In the present study, the patient exhibited no cytogenetic evidence of chromosome 3 abnormalities. Curley et al (21) reported a case of DI-AML with t(3;3)(q21;q26) and monosomy 7 that presented EVI1 overexpression at the onset; however, EVI1 overexpression was not detected upon AML relapse and DI did not recur. This indicates that EVI1 overexpression may be involved in the development of DI in AML patients. The prognosis of DI-AML is poor and patient survival, regardless of karyotype, is extremely low compared with a similar cohort of AML patients without DI. Monosomy 7 separates the disease into two entities (7). Patients with monosomy 7 tend to have a poorer complete remission (CR) rate and outcome compared with patients with other aberrations (7). Gröschel et al (13) reported that 31/33 patients with -7/EVI1+ AML failed to achieve CR following the first induction therapy, and 31 patients succumbed to the disease after a median period of 8.6 months. All patients with -7/EVI1+ AML had a poor survival rate [two-year relapse-free survival (RFS), 0%; two-year overall survival, 0%]. Additionally, patients with EVI1+ AML who received allogeneic stem cell transplantation during the first CR had significantly improved five-year RFS (33±10% vs. 0%) (13). The response to treatment and survival time in the present study are similar to the results of the study by Groschel et al (13).

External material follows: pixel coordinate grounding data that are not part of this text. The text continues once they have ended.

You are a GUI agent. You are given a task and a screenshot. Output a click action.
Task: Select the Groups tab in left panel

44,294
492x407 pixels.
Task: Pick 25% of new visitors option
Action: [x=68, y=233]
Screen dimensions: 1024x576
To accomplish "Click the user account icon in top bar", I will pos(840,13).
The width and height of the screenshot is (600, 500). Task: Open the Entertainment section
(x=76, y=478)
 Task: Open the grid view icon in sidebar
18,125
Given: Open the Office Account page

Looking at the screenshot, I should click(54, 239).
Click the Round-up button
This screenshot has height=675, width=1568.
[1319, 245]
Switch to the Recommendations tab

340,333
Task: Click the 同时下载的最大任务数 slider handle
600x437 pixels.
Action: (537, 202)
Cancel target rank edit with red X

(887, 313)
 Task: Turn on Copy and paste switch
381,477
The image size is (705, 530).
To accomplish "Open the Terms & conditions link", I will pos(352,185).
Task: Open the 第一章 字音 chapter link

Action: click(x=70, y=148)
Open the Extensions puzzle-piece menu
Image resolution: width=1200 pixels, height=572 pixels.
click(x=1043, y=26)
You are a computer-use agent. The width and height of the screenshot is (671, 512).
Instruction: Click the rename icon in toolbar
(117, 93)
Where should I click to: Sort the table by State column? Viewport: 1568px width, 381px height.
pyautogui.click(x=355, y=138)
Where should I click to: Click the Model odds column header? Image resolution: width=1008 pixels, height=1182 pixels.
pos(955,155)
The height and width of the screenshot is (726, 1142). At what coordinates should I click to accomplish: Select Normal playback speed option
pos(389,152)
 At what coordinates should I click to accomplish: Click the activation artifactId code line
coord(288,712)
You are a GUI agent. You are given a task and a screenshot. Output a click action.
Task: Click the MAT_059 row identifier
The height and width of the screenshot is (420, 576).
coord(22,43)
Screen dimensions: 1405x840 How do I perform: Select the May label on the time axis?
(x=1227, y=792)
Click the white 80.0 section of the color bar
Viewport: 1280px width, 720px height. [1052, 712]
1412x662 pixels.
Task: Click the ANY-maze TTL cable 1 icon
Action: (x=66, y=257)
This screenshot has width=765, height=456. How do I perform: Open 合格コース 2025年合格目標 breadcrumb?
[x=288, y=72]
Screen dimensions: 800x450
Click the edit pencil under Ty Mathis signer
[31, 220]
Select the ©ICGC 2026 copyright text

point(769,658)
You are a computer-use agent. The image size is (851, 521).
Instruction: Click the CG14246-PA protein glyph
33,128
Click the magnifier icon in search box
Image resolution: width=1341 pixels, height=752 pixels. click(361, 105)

In the current study, the case of an AML patient with monosomy 7 and EVI1 overexpression, who exhibited central DI as the initial symptom, was presented. Treatment with induction therapy was unsuccessful. This case suggests that the presence of -7/EVI1+ may be involved in the development of DI-AML, which is a rare syndrome, and indicates an extremely poor prognosis. The association between EVI1 overexpression and poor prognosis of AML requires further investigation and thus, the establishment of aggressive treatment approaches, including stem cell transplantation, and novel clinical trials are required.
Acknowledgements
The study was supported by funding provided by the Office of Science and Technology in Sichuan Province (grant no. 2014SZ0006-6).